Banyak media lebih memprioritaskan penulis yang mampu menunjukkan mereka
spesial dalam pengetahuan tertentu. Seorang penulis itu dituntut menulis sebuah
isu atau tema secara mendalam. Jadi, biarkan masalah yang tidak menjadi fokus
kajian kita ditulis oleh orang lain yang pakar di bidangnya.
Kedelapan, ingatlah
bahwa menulis dan mengirim tulisan ke media itu seperti kita memancing. Kadang
sebagus apapun umpan yang kita gunakan tetap tidak menarik perhatian ikan-ikan
untuk mendekat. Yang kita butuhkan adalah melempar banyak umpan agar peluang
menangkap ikan menjadi lebih besar. Kita tak cukup hanya punya satu joran
(pancingan).
Jadi, usahakan agar menulis beberapa artikel dan kirim ke media berbeda
(ingat beberapa artikel, bukan artikel yang sama).

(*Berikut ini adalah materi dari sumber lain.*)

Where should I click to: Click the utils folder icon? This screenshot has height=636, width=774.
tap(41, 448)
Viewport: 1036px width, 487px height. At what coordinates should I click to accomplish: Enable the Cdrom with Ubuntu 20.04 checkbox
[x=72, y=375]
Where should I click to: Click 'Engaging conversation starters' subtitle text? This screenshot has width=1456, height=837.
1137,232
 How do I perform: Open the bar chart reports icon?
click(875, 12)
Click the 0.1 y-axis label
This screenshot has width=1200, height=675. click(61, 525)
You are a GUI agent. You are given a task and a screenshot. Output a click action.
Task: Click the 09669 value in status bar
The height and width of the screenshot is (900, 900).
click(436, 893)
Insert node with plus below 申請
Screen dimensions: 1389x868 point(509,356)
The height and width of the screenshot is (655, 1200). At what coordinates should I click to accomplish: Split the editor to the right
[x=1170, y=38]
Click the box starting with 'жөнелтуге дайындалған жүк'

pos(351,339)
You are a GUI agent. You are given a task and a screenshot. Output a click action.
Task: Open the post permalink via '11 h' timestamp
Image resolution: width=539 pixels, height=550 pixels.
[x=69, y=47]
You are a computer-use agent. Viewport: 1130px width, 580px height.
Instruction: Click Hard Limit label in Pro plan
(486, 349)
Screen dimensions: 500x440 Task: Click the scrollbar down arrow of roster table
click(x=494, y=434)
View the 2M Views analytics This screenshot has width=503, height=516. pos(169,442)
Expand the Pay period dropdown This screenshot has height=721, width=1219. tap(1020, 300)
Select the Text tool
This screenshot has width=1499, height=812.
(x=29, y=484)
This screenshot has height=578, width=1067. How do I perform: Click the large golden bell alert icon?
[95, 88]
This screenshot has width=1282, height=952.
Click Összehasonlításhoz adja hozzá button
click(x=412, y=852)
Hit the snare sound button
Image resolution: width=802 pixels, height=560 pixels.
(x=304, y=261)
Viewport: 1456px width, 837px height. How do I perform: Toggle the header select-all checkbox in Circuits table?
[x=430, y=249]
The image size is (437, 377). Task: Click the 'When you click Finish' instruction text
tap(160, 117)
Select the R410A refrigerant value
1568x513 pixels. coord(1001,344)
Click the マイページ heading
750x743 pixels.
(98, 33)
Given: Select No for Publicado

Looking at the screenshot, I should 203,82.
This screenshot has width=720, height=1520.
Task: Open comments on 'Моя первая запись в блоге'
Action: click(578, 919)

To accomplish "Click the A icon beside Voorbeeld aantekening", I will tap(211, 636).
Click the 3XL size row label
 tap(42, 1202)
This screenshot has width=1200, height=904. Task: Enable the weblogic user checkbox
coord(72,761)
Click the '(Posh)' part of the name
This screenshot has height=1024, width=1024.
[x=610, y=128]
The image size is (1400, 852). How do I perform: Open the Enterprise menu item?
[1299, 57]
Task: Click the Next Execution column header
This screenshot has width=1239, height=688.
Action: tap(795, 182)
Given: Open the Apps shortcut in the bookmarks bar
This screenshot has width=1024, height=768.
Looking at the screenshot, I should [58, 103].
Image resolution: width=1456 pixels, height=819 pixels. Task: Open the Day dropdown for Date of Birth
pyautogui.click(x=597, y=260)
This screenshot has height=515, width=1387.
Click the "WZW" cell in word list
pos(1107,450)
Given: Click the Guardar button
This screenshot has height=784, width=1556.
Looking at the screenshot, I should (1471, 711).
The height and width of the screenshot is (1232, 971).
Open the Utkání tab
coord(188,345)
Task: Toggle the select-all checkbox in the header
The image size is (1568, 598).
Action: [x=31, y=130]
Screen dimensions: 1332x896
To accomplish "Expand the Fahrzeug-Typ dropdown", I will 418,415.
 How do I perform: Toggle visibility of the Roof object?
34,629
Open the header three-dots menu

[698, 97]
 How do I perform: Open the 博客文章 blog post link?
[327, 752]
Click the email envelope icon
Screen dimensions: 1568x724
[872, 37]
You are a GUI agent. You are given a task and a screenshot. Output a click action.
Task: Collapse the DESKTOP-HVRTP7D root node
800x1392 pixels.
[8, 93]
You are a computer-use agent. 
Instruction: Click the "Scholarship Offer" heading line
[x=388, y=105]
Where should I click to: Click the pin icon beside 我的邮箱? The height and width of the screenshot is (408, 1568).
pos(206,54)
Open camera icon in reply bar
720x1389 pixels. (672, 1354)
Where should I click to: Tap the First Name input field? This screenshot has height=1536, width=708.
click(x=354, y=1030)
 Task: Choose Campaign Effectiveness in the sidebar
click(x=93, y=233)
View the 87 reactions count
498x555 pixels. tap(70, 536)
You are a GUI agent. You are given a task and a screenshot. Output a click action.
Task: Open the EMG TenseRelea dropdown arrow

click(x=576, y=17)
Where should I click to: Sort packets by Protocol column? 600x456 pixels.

Saat menanti tulisan dimuat
di media pun kita menjadi lebih bersemangat, karena ada beberapa artikel yang
berpeluang dimuat. Jika satu artikel ditolak, masih ada harapan pada artikel
lain, dan tulisan yang ditolak itu bisa secepatnya diperbaiki untuk dikirim ke
media lain lagi.
Kesembilan, jaga hubungan
baik dengan para redaktur (dan juga siapa pun). Meskipun kedekatan personal
dengan redaktur opini sebuah media tidak menjadi jaminan tulisan kita dimuat,
tetapi setidaknya dia akan memberi ide dan kiat-kiat tulisan bagaimana yang
menjadi prioritas media tempatnya bekerja. Yang penting tunjukkan bahwa kita
punya dedikasi tinggi serta mumpuni di bidang yang kita dalami. Syukur-syukur
jika suatu waktu dia meminta kita khusus menulis masalah yang kita kuasai.
Kesepuluh, berdoa dan
bersyukurlah. Selalu berdoa semoga kita dilimpahkan pengetahuan yang bermanfaat untuk orang lain. Bersyukurlah dengan kemampuan yang kita miliki, dan jangan
sombong. Saat tulisan kita dimuat di koran, jangan lupa untuk bersedekah dan
mengajak teman-teman dekat menyukurinya dengan traktir makan.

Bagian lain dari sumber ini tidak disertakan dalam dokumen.